Reichsbürgerbewegung

It’s really weird when I run across a subculture in another country that mirrors some of the stranger American subcultures. Here in the United States, for example, we have a “sovereign citizen” movement where individuals do not believe they are subject to the government of the United States, most typically due to a bizarre reading of the Fourteenth Amendment of the Constitution or one of several Acts of Congress.

Germany, however, has its Reichsbürgerbewegung–individuals who do not recognize the authority of the German government due to similar reasoning,

The self-described Reichsbürger (“Reich citizens”) maintain that the Federal Republic of Germany is illegitimate and that the Reich’s 1919 Weimar Constitution remains in effect. Most of their arguments are based on a selective reading of a 1973 decision of the Federal Constitutional Court concerning the Basic Treaty between West and East Germany. The judgement held that the 1949 Basic Law for the Federal Republic of Germany (Grundgesetz) itself assumes that the Reich, as a subject of international law, despite the German Instrument of Surrender and the Allied occupation, had survived the collapse of Nazi Germany, but is incapable of acting as a state because it lacks any organization, such as governmental authorities.

The Reichsbürger do not, however, cite the Court’s further holding that the Federal Republic is not a successor state to the Reich, but, as a West German state at that time partially, and today—since 1990—fully identical to it. Instead they claim to have restored the governmental bodies of the German Reich and to be capable of acting on the basis of the Weimar Constitution.

The original Kommissarische Reichsregierung was founded in 1985 by Wolfgang Gerhard Guenter Ebel, a former Reichsbahn traffic superintendent in West Berlin. Ebel, who appointed himself Reich Chancellor, claimed to be acting on the authority of the Allied occupation authorities. Some of the members of his “cabinet” later fell out with Ebel and established provisional governments of their own with names such as Exilregierung Deutsches Reich or Deutsches Reich AG (the latter being based in Nevada, USA).
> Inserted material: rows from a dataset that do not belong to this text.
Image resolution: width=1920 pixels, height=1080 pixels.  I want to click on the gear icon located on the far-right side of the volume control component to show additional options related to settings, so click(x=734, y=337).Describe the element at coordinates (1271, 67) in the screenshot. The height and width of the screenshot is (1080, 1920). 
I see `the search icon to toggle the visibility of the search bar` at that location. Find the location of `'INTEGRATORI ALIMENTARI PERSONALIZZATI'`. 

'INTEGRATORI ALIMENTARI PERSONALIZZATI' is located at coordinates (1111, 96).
KRRs engage in activities such as issuing currency and stamps, as well as promoting themselves through the Internet and other media. Where the number of their adherents allows, they also emulate the “re-established” institutions, such as courts or parliaments, of the Weimar Republic or of earlier German states. Temporarily a restored Reichstag existed as well as several Reich Ministers, state governments, and a Reichsgericht.